▸ TASK GOAL:
Restate, word for word, every line of the data.

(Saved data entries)
--------------------------------------------------

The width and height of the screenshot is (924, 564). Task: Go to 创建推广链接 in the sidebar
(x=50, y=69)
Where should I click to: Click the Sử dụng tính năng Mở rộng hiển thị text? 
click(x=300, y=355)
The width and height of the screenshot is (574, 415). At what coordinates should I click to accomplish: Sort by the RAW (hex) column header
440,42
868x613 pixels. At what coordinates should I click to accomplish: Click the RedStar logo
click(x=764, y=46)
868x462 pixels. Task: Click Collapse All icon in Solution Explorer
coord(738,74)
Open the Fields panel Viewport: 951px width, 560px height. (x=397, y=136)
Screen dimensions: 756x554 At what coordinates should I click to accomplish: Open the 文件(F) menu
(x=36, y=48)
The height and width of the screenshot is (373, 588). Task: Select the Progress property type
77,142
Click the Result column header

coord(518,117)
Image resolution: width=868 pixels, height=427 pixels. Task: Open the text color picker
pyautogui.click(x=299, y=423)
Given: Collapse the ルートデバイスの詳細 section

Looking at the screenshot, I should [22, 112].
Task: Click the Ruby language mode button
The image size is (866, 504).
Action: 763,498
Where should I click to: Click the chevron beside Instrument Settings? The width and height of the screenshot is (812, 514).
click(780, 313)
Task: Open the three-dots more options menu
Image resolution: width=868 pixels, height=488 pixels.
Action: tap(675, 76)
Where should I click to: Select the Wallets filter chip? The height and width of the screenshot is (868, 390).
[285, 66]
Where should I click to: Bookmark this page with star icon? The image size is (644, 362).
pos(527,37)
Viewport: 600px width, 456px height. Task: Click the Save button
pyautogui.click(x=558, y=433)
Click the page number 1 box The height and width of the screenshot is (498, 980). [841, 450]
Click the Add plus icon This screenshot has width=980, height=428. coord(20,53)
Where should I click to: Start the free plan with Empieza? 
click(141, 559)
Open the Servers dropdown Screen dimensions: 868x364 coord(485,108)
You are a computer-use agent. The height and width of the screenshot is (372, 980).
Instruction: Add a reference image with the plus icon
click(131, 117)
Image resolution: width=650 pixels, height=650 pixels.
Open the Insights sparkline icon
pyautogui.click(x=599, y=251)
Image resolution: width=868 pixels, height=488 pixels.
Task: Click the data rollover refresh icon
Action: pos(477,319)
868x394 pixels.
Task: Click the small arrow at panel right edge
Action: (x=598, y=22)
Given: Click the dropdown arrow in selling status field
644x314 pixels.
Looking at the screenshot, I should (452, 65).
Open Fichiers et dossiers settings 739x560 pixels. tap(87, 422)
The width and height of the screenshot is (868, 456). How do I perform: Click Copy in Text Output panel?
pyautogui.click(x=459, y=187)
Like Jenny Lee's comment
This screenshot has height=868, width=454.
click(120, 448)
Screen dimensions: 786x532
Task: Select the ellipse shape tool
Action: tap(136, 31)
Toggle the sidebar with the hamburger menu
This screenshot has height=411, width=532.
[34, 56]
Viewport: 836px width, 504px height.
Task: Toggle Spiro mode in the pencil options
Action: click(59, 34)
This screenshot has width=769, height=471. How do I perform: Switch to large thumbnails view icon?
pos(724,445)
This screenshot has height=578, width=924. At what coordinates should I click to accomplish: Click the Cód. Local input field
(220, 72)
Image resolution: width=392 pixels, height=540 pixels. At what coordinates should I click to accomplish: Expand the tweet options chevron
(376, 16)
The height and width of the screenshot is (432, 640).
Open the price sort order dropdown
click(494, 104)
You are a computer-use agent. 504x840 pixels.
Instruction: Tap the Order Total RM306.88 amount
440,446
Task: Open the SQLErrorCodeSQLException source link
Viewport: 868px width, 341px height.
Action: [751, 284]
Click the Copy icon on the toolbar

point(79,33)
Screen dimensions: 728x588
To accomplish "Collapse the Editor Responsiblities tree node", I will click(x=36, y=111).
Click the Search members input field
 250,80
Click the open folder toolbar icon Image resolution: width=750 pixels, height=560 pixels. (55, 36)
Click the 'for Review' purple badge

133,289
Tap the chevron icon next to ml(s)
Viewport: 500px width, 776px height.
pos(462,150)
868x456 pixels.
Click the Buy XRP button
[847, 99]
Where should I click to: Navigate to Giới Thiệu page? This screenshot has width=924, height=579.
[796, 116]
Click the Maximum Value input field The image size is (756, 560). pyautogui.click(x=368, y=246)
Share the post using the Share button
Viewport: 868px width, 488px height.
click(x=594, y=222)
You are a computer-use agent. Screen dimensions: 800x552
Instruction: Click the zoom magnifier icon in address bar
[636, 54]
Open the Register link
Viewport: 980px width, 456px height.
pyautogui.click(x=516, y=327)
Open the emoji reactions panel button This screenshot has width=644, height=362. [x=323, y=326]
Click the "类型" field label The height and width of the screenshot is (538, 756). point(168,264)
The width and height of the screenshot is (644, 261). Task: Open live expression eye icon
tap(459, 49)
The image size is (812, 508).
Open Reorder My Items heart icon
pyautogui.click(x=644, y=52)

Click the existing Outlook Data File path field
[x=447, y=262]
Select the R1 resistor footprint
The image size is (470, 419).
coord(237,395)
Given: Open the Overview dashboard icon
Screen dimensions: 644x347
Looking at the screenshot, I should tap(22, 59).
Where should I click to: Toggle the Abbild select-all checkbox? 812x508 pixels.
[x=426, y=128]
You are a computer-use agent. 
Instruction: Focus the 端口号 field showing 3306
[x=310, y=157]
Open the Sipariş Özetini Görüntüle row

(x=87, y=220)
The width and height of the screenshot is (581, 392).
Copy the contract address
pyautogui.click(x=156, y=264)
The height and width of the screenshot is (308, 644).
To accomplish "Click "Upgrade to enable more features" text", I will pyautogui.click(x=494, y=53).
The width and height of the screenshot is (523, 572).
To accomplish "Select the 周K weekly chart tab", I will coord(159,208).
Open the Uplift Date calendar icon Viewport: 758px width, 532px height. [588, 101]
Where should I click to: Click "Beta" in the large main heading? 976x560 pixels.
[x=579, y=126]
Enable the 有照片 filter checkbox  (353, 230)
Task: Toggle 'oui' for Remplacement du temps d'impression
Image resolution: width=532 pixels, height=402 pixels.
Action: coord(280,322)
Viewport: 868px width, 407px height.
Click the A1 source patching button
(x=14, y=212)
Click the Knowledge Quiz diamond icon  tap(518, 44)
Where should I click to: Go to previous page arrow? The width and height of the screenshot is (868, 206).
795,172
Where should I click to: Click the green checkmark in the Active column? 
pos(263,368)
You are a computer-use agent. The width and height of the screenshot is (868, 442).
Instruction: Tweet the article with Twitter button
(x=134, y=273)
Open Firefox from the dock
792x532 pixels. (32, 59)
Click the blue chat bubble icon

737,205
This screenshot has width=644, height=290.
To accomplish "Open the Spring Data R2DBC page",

--------------------------------------------------

▸ EXERCISE SOLUTION:
The width and height of the screenshot is (924, 564). Task: Go to 创建推广链接 in the sidebar
(x=50, y=69)
Where should I click to: Click the Sử dụng tính năng Mở rộng hiển thị text? 
click(x=300, y=355)
The width and height of the screenshot is (574, 415). At what coordinates should I click to accomplish: Sort by the RAW (hex) column header
440,42
868x613 pixels. At what coordinates should I click to accomplish: Click the RedStar logo
click(x=764, y=46)
868x462 pixels. Task: Click Collapse All icon in Solution Explorer
coord(738,74)
Open the Fields panel Viewport: 951px width, 560px height. (x=397, y=136)
Screen dimensions: 756x554 At what coordinates should I click to accomplish: Open the 文件(F) menu
(x=36, y=48)
The height and width of the screenshot is (373, 588). Task: Select the Progress property type
77,142
Click the Result column header

coord(518,117)
Image resolution: width=868 pixels, height=427 pixels. Task: Open the text color picker
pyautogui.click(x=299, y=423)
Given: Collapse the ルートデバイスの詳細 section

Looking at the screenshot, I should [22, 112].
Task: Click the Ruby language mode button
The image size is (866, 504).
Action: 763,498
Where should I click to: Click the chevron beside Instrument Settings? The width and height of the screenshot is (812, 514).
click(780, 313)
Task: Open the three-dots more options menu
Image resolution: width=868 pixels, height=488 pixels.
Action: tap(675, 76)
Where should I click to: Select the Wallets filter chip? The height and width of the screenshot is (868, 390).
[285, 66]
Where should I click to: Bookmark this page with star icon? The image size is (644, 362).
pos(527,37)
Viewport: 600px width, 456px height. Task: Click the Save button
pyautogui.click(x=558, y=433)
Click the page number 1 box The height and width of the screenshot is (498, 980). [841, 450]
Click the Add plus icon This screenshot has width=980, height=428. coord(20,53)
Where should I click to: Start the free plan with Empieza? 
click(141, 559)
Open the Servers dropdown Screen dimensions: 868x364 coord(485,108)
You are a computer-use agent. The height and width of the screenshot is (372, 980).
Instruction: Add a reference image with the plus icon
click(131, 117)
Image resolution: width=650 pixels, height=650 pixels.
Open the Insights sparkline icon
pyautogui.click(x=599, y=251)
Image resolution: width=868 pixels, height=488 pixels.
Task: Click the data rollover refresh icon
Action: pos(477,319)
868x394 pixels.
Task: Click the small arrow at panel right edge
Action: (x=598, y=22)
Given: Click the dropdown arrow in selling status field
644x314 pixels.
Looking at the screenshot, I should (452, 65).
Open Fichiers et dossiers settings 739x560 pixels. tap(87, 422)
The width and height of the screenshot is (868, 456). How do I perform: Click Copy in Text Output panel?
pyautogui.click(x=459, y=187)
Like Jenny Lee's comment
This screenshot has height=868, width=454.
click(120, 448)
Screen dimensions: 786x532
Task: Select the ellipse shape tool
Action: tap(136, 31)
Toggle the sidebar with the hamburger menu
This screenshot has height=411, width=532.
[34, 56]
Viewport: 836px width, 504px height.
Task: Toggle Spiro mode in the pencil options
Action: click(59, 34)
This screenshot has width=769, height=471. How do I perform: Switch to large thumbnails view icon?
pos(724,445)
This screenshot has height=578, width=924. At what coordinates should I click to accomplish: Click the Cód. Local input field
(220, 72)
Image resolution: width=392 pixels, height=540 pixels. At what coordinates should I click to accomplish: Expand the tweet options chevron
(376, 16)
The height and width of the screenshot is (432, 640).
Open the price sort order dropdown
click(494, 104)
You are a computer-use agent. 504x840 pixels.
Instruction: Tap the Order Total RM306.88 amount
440,446
Task: Open the SQLErrorCodeSQLException source link
Viewport: 868px width, 341px height.
Action: [751, 284]
Click the Copy icon on the toolbar

point(79,33)
Screen dimensions: 728x588
To accomplish "Collapse the Editor Responsiblities tree node", I will click(x=36, y=111).
Click the Search members input field
 250,80
Click the open folder toolbar icon Image resolution: width=750 pixels, height=560 pixels. (55, 36)
Click the 'for Review' purple badge

133,289
Tap the chevron icon next to ml(s)
Viewport: 500px width, 776px height.
pos(462,150)
868x456 pixels.
Click the Buy XRP button
[847, 99]
Where should I click to: Navigate to Giới Thiệu page? This screenshot has width=924, height=579.
[796, 116]
Click the Maximum Value input field The image size is (756, 560). pyautogui.click(x=368, y=246)
Share the post using the Share button
Viewport: 868px width, 488px height.
click(x=594, y=222)
You are a computer-use agent. Screen dimensions: 800x552
Instruction: Click the zoom magnifier icon in address bar
[636, 54]
Open the Register link
Viewport: 980px width, 456px height.
pyautogui.click(x=516, y=327)
Open the emoji reactions panel button This screenshot has width=644, height=362. [x=323, y=326]
Click the "类型" field label The height and width of the screenshot is (538, 756). point(168,264)
The width and height of the screenshot is (644, 261). Task: Open live expression eye icon
tap(459, 49)
The image size is (812, 508).
Open Reorder My Items heart icon
pyautogui.click(x=644, y=52)

Click the existing Outlook Data File path field
[x=447, y=262]
Select the R1 resistor footprint
The image size is (470, 419).
coord(237,395)
Given: Open the Overview dashboard icon
Screen dimensions: 644x347
Looking at the screenshot, I should tap(22, 59).
Where should I click to: Toggle the Abbild select-all checkbox? 812x508 pixels.
[x=426, y=128]
You are a computer-use agent. 
Instruction: Focus the 端口号 field showing 3306
[x=310, y=157]
Open the Sipariş Özetini Görüntüle row

(x=87, y=220)
The width and height of the screenshot is (581, 392).
Copy the contract address
pyautogui.click(x=156, y=264)
The height and width of the screenshot is (308, 644).
To accomplish "Click "Upgrade to enable more features" text", I will pyautogui.click(x=494, y=53).
The width and height of the screenshot is (523, 572).
To accomplish "Select the 周K weekly chart tab", I will coord(159,208).
Open the Uplift Date calendar icon Viewport: 758px width, 532px height. [588, 101]
Where should I click to: Click "Beta" in the large main heading? 976x560 pixels.
[x=579, y=126]
Enable the 有照片 filter checkbox  (353, 230)
Task: Toggle 'oui' for Remplacement du temps d'impression
Image resolution: width=532 pixels, height=402 pixels.
Action: coord(280,322)
Viewport: 868px width, 407px height.
Click the A1 source patching button
(x=14, y=212)
Click the Knowledge Quiz diamond icon  tap(518, 44)
Where should I click to: Go to previous page arrow? The width and height of the screenshot is (868, 206).
795,172
Where should I click to: Click the green checkmark in the Active column? 
pos(263,368)
You are a computer-use agent. The width and height of the screenshot is (868, 442).
Instruction: Tweet the article with Twitter button
(x=134, y=273)
Open Firefox from the dock
792x532 pixels. (32, 59)
Click the blue chat bubble icon

737,205
This screenshot has width=644, height=290.
To accomplish "Open the Spring Data R2DBC page",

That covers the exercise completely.